When Is A Pub Not A Pub? When it’s a bar. And vice versa. Blurring the lines betwixt the two is a dangerous game and generally ends in tears. All Bar One for instance tries very hard to be a bar and hence ends up a shit pub. Most ghastly East London bars try to recreate the homely armchair ambience of a Home Counties boozer and wind up insufferable. Imagine my surprise, then, that one of my currently favoured pubs in Oxford is walking this tightrope of disaster with some aplomb.

The Brickworks is a pub, alright. But it’s a close thing – even a removal of a definite article could tip the balance – it would be called Brickworks, which is a short step to being a bar, called Brick. Shudder. But no, its The Brickworks, thank goodness. The pub sign plays similar games with pub convention – it’s a section of painted-on wall with the pub name in mock-graffiti. But it has a pub sign, and is therefore a pub. I dwell on these external signifiers cos they mirror what you get inside – a clean, stripped-wood look but a cosy atmosphere, achieved by The Brickworks being the approximate size of a small bus. You have Hoegaarden and Budweiser on draft and a small but nice-looking selection of Belgian bottled beers, and you have newspapers (tabs and broadsheets), and an entertainments room downstairs.
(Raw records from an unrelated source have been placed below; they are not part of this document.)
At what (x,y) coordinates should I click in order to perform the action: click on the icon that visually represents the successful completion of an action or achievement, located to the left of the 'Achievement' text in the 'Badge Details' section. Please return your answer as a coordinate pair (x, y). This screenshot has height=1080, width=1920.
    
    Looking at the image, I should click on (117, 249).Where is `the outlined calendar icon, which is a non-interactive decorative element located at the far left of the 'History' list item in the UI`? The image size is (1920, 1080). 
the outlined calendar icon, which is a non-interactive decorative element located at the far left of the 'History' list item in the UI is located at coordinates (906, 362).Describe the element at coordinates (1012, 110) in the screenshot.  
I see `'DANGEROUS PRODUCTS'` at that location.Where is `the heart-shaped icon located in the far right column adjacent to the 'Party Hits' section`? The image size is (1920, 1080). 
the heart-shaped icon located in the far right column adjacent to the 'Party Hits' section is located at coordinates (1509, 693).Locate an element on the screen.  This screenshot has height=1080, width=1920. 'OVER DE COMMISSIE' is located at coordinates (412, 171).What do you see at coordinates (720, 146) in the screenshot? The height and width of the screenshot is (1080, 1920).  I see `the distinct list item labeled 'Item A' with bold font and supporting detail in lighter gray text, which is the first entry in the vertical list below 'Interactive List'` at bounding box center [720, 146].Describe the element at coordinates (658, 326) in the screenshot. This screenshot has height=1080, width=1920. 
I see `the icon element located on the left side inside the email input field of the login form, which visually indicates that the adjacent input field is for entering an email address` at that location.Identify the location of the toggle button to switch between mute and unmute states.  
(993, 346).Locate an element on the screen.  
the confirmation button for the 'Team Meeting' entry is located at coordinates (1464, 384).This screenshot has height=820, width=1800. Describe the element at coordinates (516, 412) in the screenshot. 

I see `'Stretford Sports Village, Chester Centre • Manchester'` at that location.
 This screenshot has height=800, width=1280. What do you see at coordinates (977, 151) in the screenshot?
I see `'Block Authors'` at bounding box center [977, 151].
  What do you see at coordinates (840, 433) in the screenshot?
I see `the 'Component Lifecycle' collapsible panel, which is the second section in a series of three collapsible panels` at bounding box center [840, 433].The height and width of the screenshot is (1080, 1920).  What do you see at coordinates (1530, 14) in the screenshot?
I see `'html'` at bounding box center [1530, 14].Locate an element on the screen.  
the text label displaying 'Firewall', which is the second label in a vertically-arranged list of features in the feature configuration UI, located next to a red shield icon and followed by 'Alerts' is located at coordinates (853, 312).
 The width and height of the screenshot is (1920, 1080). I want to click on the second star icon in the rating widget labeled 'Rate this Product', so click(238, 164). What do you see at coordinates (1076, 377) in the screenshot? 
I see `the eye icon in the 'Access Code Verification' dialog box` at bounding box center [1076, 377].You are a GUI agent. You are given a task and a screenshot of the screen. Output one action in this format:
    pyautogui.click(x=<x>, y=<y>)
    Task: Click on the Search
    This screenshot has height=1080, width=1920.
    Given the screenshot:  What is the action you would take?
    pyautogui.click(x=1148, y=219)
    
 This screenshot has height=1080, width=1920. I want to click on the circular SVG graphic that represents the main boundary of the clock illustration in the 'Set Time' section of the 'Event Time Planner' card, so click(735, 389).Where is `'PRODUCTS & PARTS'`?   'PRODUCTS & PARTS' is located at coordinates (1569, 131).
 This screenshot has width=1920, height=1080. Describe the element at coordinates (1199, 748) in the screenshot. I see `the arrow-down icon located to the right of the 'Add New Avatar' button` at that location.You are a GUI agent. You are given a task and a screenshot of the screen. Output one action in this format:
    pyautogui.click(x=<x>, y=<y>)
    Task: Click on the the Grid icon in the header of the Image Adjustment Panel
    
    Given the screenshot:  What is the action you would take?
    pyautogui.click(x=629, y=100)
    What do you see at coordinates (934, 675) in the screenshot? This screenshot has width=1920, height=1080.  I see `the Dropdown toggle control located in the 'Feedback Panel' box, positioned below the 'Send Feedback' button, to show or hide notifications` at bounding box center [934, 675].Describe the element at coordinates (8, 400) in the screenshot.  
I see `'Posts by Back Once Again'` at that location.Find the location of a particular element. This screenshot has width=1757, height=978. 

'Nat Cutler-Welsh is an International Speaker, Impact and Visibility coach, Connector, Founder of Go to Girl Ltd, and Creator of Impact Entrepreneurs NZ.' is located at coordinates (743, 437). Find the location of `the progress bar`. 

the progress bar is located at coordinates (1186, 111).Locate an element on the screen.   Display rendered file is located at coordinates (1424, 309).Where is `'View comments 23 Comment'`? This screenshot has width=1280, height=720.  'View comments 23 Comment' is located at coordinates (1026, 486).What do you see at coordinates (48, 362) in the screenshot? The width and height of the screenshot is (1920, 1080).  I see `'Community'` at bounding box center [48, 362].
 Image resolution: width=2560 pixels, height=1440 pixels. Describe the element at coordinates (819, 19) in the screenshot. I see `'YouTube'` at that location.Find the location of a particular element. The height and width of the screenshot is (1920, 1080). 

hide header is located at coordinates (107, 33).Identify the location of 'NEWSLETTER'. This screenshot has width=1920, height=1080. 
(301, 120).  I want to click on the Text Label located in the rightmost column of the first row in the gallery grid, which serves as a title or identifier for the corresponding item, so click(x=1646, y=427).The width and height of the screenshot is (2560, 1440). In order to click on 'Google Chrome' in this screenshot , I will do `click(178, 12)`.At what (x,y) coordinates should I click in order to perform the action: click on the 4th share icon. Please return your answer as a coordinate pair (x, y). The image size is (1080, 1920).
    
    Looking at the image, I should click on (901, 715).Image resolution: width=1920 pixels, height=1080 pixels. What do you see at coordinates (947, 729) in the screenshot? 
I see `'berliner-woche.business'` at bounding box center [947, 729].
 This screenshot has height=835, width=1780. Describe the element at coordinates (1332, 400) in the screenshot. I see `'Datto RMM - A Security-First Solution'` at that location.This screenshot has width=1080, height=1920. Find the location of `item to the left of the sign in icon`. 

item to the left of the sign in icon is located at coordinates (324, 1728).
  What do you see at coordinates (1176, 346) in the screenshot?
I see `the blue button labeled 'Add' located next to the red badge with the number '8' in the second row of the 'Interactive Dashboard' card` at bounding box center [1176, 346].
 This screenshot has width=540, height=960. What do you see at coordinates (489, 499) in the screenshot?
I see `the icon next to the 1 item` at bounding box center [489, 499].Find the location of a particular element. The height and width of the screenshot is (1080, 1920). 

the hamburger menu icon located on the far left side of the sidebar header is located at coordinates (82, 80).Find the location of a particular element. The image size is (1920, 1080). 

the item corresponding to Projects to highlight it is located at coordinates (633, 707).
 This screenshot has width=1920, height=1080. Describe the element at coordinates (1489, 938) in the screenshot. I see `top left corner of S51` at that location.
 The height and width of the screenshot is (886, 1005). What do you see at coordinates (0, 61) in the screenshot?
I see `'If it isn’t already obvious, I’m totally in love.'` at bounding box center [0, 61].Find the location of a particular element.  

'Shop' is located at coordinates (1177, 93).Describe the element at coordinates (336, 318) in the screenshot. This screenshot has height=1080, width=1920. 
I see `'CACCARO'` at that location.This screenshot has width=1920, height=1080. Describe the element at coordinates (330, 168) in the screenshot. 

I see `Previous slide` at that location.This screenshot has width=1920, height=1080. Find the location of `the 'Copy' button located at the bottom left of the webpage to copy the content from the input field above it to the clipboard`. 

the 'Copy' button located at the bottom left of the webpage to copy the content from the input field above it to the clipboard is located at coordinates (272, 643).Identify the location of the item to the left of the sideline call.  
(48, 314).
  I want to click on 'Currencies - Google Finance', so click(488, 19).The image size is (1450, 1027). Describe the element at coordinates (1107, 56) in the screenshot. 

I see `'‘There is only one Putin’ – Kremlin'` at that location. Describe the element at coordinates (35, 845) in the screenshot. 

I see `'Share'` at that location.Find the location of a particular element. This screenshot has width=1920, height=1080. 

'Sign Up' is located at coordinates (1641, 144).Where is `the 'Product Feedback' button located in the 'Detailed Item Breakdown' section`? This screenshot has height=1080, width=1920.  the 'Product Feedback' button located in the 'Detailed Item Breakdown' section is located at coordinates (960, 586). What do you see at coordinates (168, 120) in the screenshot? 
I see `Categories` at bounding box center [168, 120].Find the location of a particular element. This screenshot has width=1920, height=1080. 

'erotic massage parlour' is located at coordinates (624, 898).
It could almost be a bar – almost – but it has a winning modesty about it that keeps it in the land of pub.

Of course, The Brickworks can’t hold a candle to a good London drinker, and it couldn’t win out against good Oxford boozers either, except that those are sadly rarities (all the semi-decent pubs in Oxford are marred by a single tiresome flaw – the draftiness of the Angel And Greyhound, the trashiness of The Crown, the nutter magnetry of The Star). So for now The Brickworks is an effective change of pace. Cheers!